Are you sure about your model formulation? Usually when using a scenario-based formulation in stochastic programming, we link some of the decision variables to scenarios to act as recourse actions. For example in a facility location problem, you consider one set of allocation variables per scenario to determine the best allocation strategy in case of realizing each scenario. Your formulation seems more like a robust optimization formulation where one set of decision variables has to perform well under all possible realizations.

Hello Ehsan,

First of all thanks for your reply. Indeed, I do not know what you mean by linking the decision variables to scenarios. As far as I know, SAA is a Monte Carlo simulation-based approach and its basic idea is that a random sample is generated and the expected value objective function and the chance constraint are approximated by their corresponding sample average functions. The obtained problem is a deterministic problem which should be solved.

My initial optimization problem is as follows:

\[ \begin{array}{l} \text{minimize} & {\bf E} \left[ \sum\limits_{j=1}^{s} \left( \max \left\{ ( \hat{n}_{min} )_j - \sum\limits_{i=1}^k {r_i}{D_{ij}}, \, 0 \right\} \right)^m \right]\\ \text {subject to:} & \begin{array}{l} P\left({\sum\limits_{i=1}^k {{r_i}{N_i}} \leq K}\right) \geq 1-\alpha, \quad 0 \leq r_i \leq 1, \quad i=1,\ldots, k \end{array} \end{array} \]

I am using a sample approximation method not a scenario approximation method. My problem is almost similar to the first example in paper "A Sample Approximation Approach for Optimization with Probabilistic Constraints" by J. Luedtke, 2007. The difference is in the objective functions. Mine is an expected value function.

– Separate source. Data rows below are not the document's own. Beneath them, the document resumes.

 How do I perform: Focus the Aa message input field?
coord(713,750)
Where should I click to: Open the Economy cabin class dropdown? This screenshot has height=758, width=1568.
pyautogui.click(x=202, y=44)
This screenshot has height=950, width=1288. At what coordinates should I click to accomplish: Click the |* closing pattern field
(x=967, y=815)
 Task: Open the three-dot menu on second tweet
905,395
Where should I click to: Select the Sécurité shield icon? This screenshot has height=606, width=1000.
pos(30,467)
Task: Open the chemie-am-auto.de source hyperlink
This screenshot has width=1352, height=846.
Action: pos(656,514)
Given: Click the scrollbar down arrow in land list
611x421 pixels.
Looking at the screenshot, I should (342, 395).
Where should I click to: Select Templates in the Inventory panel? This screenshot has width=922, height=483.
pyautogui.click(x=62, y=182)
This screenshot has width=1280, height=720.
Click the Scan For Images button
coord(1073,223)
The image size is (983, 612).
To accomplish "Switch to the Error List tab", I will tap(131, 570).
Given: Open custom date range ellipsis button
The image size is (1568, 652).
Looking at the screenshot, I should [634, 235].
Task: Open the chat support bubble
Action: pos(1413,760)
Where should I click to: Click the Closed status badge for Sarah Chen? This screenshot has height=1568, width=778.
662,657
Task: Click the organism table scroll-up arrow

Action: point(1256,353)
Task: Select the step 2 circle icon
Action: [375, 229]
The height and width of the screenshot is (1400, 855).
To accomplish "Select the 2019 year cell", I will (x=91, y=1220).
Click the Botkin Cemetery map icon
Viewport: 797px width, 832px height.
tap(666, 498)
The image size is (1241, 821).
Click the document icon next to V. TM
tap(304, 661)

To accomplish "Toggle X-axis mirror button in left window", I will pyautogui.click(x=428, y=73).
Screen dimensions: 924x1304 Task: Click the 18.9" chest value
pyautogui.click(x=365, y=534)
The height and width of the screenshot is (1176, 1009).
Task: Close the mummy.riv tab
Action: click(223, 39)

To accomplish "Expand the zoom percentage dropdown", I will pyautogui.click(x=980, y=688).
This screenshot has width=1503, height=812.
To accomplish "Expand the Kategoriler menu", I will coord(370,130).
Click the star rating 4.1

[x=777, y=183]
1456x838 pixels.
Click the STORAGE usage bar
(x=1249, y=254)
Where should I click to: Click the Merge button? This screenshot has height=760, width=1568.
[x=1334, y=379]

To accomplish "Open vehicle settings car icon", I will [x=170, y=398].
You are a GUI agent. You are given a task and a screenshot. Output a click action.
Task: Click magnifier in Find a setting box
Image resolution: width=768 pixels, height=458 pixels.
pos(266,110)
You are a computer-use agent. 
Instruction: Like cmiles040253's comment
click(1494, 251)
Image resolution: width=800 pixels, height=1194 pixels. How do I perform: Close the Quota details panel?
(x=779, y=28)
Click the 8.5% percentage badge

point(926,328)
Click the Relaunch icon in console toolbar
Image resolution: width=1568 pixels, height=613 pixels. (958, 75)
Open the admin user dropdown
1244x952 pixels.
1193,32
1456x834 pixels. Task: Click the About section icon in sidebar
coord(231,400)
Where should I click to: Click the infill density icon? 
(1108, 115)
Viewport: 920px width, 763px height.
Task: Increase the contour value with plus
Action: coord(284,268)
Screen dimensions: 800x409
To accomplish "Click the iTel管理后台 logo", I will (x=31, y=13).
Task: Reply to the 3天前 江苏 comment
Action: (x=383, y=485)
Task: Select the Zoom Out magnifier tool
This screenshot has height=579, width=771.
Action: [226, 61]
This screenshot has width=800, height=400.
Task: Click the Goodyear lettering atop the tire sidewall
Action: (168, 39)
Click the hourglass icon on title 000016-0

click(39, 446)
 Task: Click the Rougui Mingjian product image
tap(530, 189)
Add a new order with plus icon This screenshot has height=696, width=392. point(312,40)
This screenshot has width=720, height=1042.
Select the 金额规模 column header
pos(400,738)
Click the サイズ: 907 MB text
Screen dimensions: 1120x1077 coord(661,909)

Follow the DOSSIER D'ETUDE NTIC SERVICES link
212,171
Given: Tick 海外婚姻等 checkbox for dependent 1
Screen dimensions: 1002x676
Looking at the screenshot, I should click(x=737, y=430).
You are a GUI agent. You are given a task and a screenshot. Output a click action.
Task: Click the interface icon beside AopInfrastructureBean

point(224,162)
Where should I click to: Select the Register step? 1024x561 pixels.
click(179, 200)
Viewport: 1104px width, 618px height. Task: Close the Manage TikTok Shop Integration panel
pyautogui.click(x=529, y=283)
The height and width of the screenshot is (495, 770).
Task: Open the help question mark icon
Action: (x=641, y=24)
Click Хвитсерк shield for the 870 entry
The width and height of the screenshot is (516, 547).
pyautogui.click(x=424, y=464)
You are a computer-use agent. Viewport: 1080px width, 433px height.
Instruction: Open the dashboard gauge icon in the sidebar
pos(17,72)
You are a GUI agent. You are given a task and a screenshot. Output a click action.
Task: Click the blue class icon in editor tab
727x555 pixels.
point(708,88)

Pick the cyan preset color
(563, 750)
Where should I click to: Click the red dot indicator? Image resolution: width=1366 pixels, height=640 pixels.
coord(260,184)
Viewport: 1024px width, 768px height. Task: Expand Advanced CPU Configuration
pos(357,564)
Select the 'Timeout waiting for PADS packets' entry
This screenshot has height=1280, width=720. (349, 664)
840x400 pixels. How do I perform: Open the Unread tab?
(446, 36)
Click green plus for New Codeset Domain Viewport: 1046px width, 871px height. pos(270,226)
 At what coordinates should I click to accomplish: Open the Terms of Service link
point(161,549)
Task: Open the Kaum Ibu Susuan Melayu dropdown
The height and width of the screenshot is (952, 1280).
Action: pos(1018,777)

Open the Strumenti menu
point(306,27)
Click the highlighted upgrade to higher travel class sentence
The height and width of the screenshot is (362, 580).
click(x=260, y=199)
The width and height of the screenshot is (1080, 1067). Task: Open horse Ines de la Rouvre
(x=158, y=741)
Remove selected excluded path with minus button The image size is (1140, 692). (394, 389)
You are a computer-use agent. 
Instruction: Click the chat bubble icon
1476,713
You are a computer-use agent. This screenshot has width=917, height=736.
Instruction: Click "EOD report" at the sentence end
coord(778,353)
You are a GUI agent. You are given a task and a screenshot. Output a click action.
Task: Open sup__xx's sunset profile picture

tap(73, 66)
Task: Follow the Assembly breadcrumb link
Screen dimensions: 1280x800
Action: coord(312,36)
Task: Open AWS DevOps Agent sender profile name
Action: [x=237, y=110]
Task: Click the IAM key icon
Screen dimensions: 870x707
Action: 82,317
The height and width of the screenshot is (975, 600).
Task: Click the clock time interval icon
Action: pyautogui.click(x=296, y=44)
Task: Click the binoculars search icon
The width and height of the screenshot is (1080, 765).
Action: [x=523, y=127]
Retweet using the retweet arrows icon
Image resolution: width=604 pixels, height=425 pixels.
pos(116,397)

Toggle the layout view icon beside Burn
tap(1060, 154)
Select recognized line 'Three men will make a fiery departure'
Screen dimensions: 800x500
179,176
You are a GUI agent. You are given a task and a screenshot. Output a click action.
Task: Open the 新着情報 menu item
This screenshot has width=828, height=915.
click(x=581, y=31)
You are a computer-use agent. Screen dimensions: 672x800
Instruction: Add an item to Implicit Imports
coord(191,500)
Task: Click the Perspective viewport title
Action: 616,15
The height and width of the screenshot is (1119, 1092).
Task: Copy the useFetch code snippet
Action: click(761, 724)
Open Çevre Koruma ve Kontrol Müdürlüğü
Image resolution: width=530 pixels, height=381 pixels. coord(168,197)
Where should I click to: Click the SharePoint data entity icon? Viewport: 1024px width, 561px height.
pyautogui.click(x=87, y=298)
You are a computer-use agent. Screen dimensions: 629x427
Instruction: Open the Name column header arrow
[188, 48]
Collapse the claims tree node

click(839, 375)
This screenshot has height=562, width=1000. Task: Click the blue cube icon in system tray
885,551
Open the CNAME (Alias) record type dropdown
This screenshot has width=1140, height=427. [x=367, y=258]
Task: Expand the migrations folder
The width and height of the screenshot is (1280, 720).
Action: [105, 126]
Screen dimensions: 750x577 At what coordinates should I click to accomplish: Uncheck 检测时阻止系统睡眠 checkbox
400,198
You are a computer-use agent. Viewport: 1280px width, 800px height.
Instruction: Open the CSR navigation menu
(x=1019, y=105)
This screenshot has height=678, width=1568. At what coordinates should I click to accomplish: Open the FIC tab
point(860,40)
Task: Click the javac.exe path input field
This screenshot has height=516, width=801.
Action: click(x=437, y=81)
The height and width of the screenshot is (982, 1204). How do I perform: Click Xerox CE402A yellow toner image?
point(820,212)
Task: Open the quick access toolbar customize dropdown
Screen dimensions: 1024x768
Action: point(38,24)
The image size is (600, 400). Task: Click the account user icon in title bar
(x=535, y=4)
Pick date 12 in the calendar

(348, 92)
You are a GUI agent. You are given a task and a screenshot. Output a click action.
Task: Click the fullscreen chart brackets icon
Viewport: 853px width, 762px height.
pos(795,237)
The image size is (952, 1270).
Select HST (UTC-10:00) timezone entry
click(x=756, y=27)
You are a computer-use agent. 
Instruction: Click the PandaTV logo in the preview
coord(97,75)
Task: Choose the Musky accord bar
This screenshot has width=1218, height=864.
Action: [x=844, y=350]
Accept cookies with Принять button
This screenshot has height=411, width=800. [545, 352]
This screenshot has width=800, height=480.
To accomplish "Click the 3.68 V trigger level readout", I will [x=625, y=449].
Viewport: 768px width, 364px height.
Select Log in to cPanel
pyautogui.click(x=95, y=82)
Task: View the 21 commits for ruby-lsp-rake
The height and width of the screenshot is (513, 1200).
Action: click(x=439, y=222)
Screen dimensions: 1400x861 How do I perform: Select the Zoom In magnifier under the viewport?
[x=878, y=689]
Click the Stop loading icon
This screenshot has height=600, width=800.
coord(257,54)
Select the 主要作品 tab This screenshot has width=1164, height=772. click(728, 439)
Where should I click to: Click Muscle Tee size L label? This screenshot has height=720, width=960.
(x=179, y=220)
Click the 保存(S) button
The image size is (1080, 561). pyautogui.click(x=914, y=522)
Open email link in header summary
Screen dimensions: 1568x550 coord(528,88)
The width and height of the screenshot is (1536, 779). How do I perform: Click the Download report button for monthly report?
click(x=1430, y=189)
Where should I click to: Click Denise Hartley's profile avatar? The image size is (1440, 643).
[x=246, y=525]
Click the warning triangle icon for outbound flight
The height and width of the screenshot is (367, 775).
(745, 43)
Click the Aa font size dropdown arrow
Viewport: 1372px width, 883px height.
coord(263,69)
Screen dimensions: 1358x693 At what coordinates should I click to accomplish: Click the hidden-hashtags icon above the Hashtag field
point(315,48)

Finally, I think I have to solve a MIP problem (the one that I had asked before) several times with different Monte Carlo sample sizes and when I use a large sample size, the error is appeared.

Yours Sincerely,

Shima.

Initially, I thought you're solving a two-stage SP model. Since you're not, there should not be any problem with your model as long as you're following the reference you mentioned.